Over the years, none of my coworkers tried to make their ideas mine. I find that people in the US are pretty cautious of plagiarization. But then you still have Indians in America.
Four years back, I took an evening Perspective Drawing Class at the local community college. I met an Indian woman. She was of my age and was also an architect from India. She would copy the design elements I had used in my assignment into her next assignment. One day she told me that she wanted to dress like me. (Tales of her are many.) She irritated me more than she angered me. It was difficult to scream at an person who lacked the originality to even dress.
A few days ago, accidentally I came across something that ignited memories of all the past idea-stealers. This newest form of cheating was most bizarre.
It’s outlandishness lies in the cheater’s arrogance. He was one of the volunteer-in-charge of the place where I volunteered. He told that he was managing the organization’s website. That he wants someone to take it over.
I am not a Millennial. I learned technology as and when I needed it. Heck, I started using emails in 2004. For both my websites, I followed WordPress directions, common sense, and a lot of experimentation. So, I raised my hand to manage the organization’s website.
I spend close to thirty hours cleaning, revamping, and updating the website. My redesign was not fancy, but it was a big upgrade. It was a big thrill of achievement.
During a volunteer meeting at the local Panera Bread, the volunteer-in-charge sat next to me, opened his old dusty laptop, elbowed the volunteer on his other side, pointed at the laptop screen displaying the redesigned website and said, “See, I did this . . . isn’t this great.” I was so aghast that I missed to correct him. And within seconds the moment had passed. And anything afterward would have sounded petty. I fumed for weeks. My husband insisted that I let it go.
It was a year since that incident, but I got an emotional rash whenever I interacted with the volunteer-in-charge. Two months back, he informed that he needed help on his personal website. I was surprised that this IT guy, who managed the organization’s website needed my, a non-IT person’s help.
He emailed his problem. I found that he didn’t even know how to add his profile picture. After giving him the solution, I had a roaring laugh. I added him to the ‘liar-idiot’ category and moved on with my life.
Days ago, I mistakenly typed the incomplete URL of the website. The second result displays the liar-idiot’s name, in the LinkedIn site where he mentions that he “*Manage, edit, & publish the Board website www . . .”
I was pissed. My husband questioned why I cared. When I vented to my other volunteer friends, they repeatedly said that they don’t care if they received any credit for their work.

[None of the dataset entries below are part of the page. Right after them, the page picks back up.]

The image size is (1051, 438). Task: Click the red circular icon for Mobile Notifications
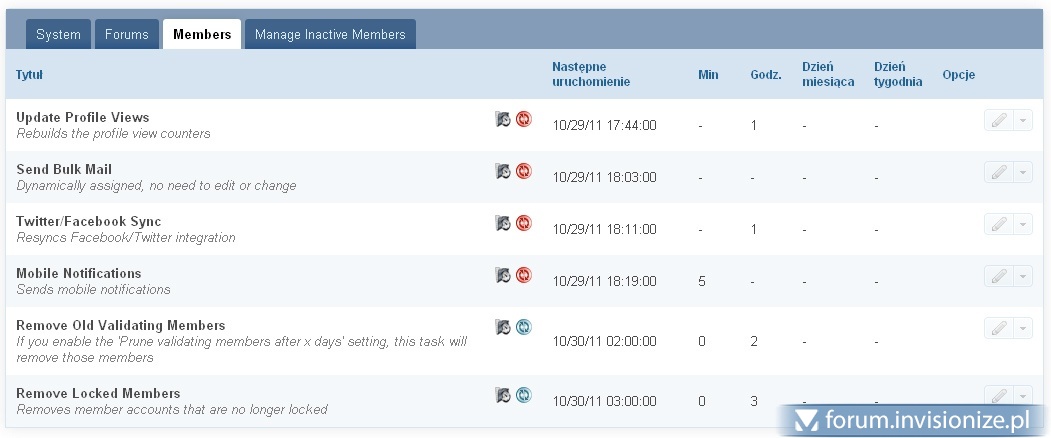(x=524, y=275)
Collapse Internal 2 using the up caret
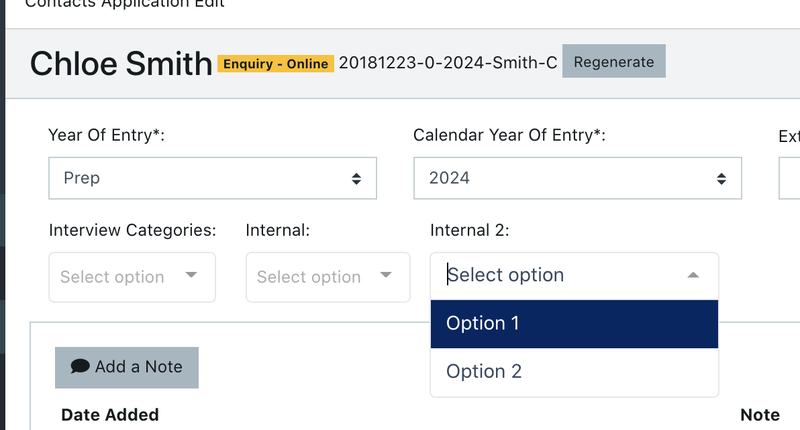The height and width of the screenshot is (430, 800). click(693, 275)
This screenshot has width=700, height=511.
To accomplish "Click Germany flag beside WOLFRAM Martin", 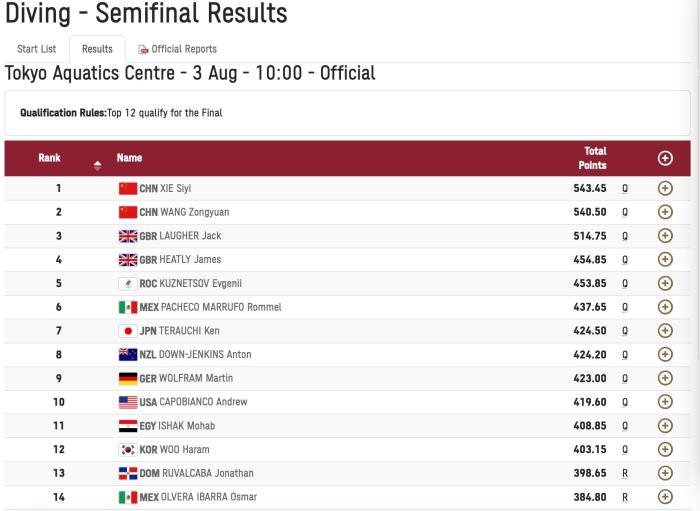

Today I know that for telling the truth, I can’t be fired. And even if I am, it is volunteer work, not a paid position. I am not afraid that someone will throw me out of America if I unveiled a cheater. Worst is that he is not an Indian, so I can’t blame it on the Indian race. I don’t want to confront him because I don’t want a mud-fight.
But I am angry. And I have analyzed myself. It is not that I want to walk in the organization and beat my chest and announce that I have redesigned the website. I don’t want others accolades. I don’t want to earn my living as a website designer. I don’t even want the liar-idiot to acknowledge his plagiarism. Because then I will have to deal with him. I am just surprised that a grown up man with the accomplished body of work, is so insecure in his skills that he needs to take false credit for something as mundane as managing a small volunteer organization’s website.